I'll preface this by saying: the old-timers are right. No contest. The average kid consumers really don't know. I didn't know and I'm not even a kid.



I post this not a small amount of trepidation. I only know that I know next to nothing about these plants compared to the folks in this sub-forum. And I certainly put no trust the general hearsay I find when it comes to getting to the bottom of any relevant background histories.


All I can say is if anything I have written is inaccurate, please correct me. I'm interested in learning, not being right. I am not new to horticulture, but a complete neophyte to gardening this species.
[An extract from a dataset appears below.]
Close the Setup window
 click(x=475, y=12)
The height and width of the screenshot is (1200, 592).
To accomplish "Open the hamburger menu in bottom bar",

The seeds were not commercially produced. The source has nothing to gain whatsoever by lying with respect to the information they have been able to pass on: "Old school Jamaican, been here [not Jamaica] for a long time." The germination rate is only about ~25%. My understanding of timelines suggests the majority of Jamaican landrace contamination would have occurred in the late 1990's or thereafter.


I grew and flowered two females. The plants like to grow into Charlie Brown's Christmas Tree. One main cola. The sugar leaves and buds are a plain jungle-green with that resinous iridescence, with the sugar leaves presenting am electric, lime-green midrib. The pistils are a sparkling bright white. The buds foxtail with rosary-bead-shaped 8-10 mm calyxes. The buds are leafy, but these calyxes (and sugar leaves) are VERY resinous. One plant finished at 8.5 weeks. The one of which I will post pictures is being flushed right now, and is at a day over 9 weeks.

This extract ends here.